Your copy should begin at the line containing "Where should I click to: Click" and end at the last line of the records below, matching each line exactly and leaving out pictures.
START Data for the task
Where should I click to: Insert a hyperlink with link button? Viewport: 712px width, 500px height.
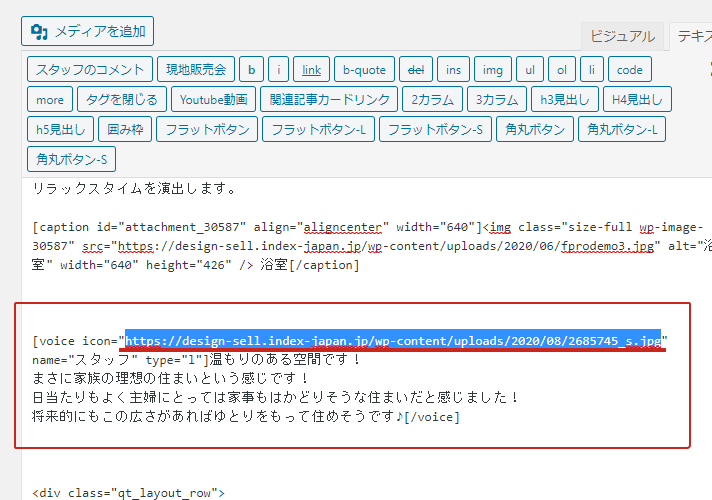311,70
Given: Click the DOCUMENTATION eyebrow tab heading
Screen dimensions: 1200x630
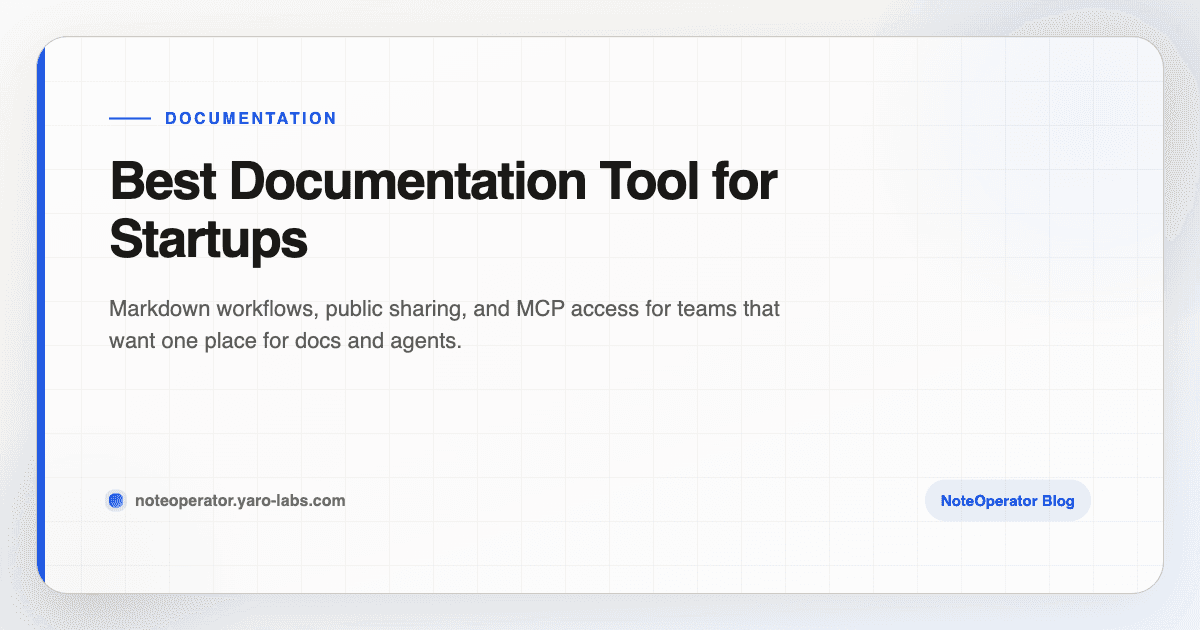Looking at the screenshot, I should [x=250, y=118].
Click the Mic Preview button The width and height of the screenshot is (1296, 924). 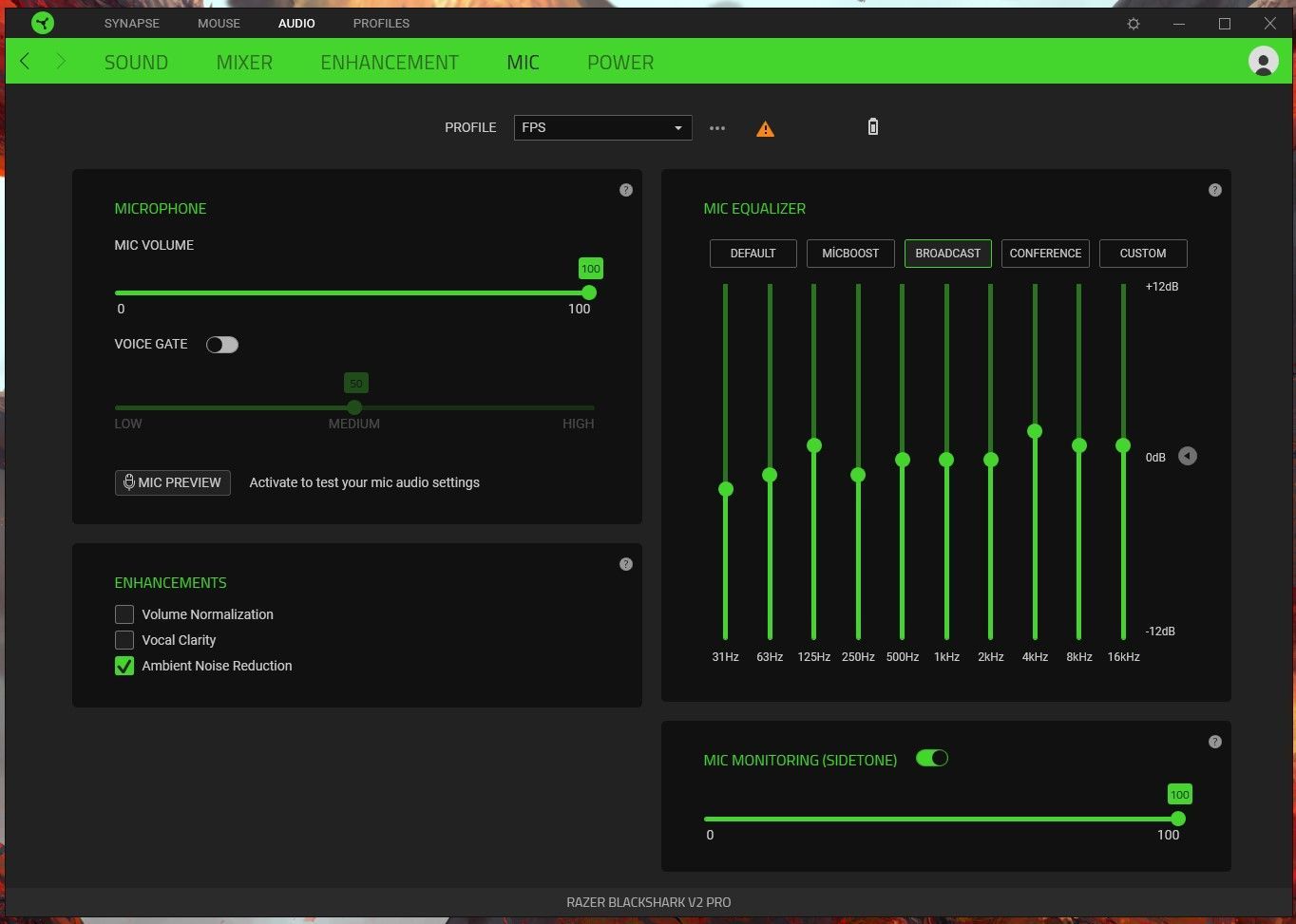pyautogui.click(x=173, y=482)
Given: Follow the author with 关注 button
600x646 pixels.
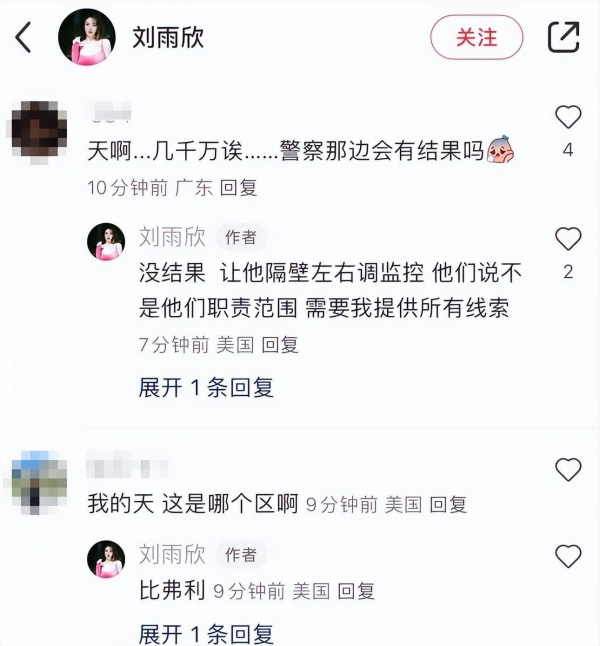Looking at the screenshot, I should (477, 37).
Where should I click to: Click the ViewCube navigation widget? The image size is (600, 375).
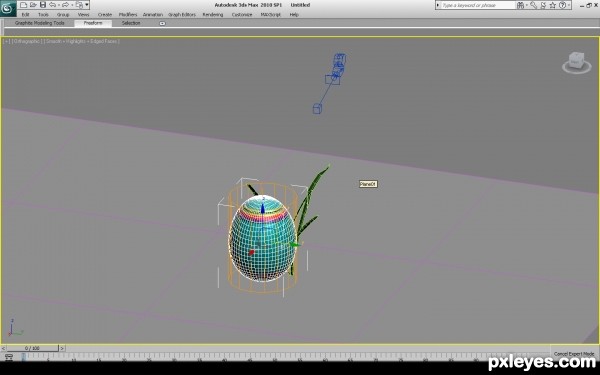click(x=576, y=63)
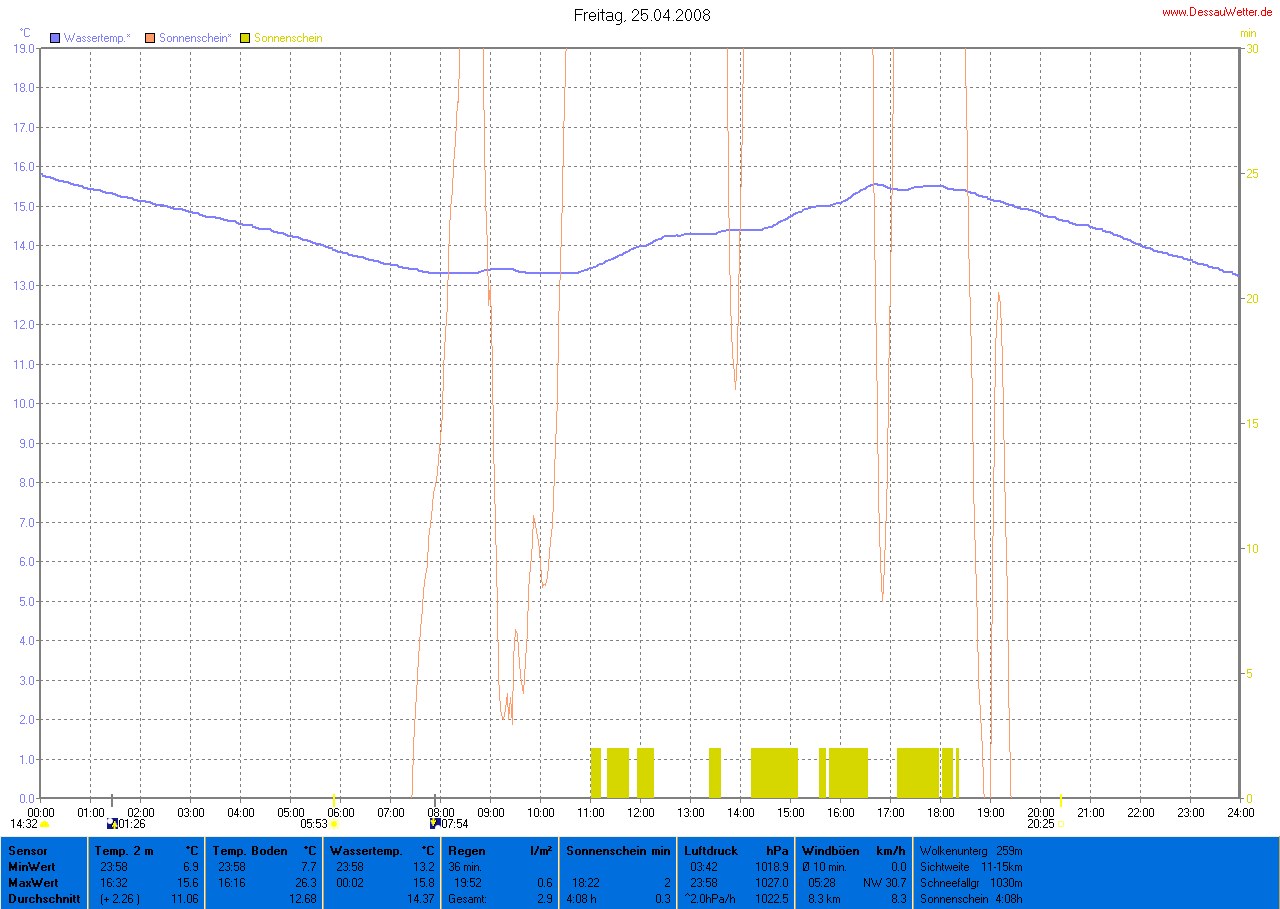Click the 12:00 time axis label
Image resolution: width=1280 pixels, height=909 pixels.
point(640,812)
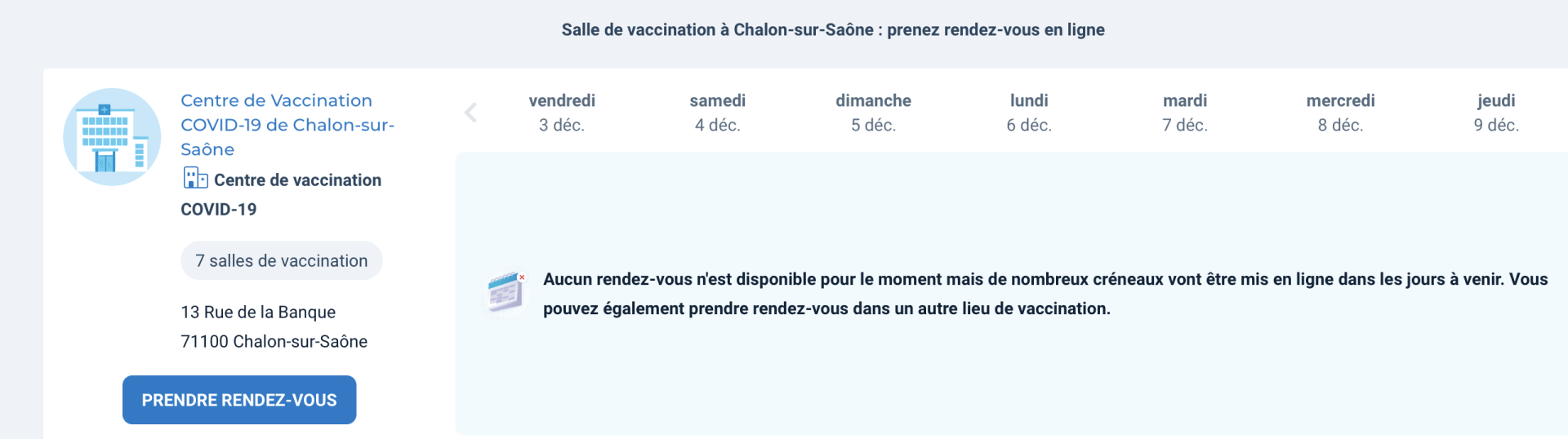
Task: Click the small building icon beside Centre de vaccination
Action: (x=195, y=178)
END Data for the task
Result of the task:
Where should I click to: Click the ViewCube navigation widget? The image size is (600, 375).
click(x=576, y=63)
Click the 12:00 time axis label
Image resolution: width=1280 pixels, height=909 pixels.
point(640,812)
Task: Click the small building icon beside Centre de vaccination
Action: (x=195, y=178)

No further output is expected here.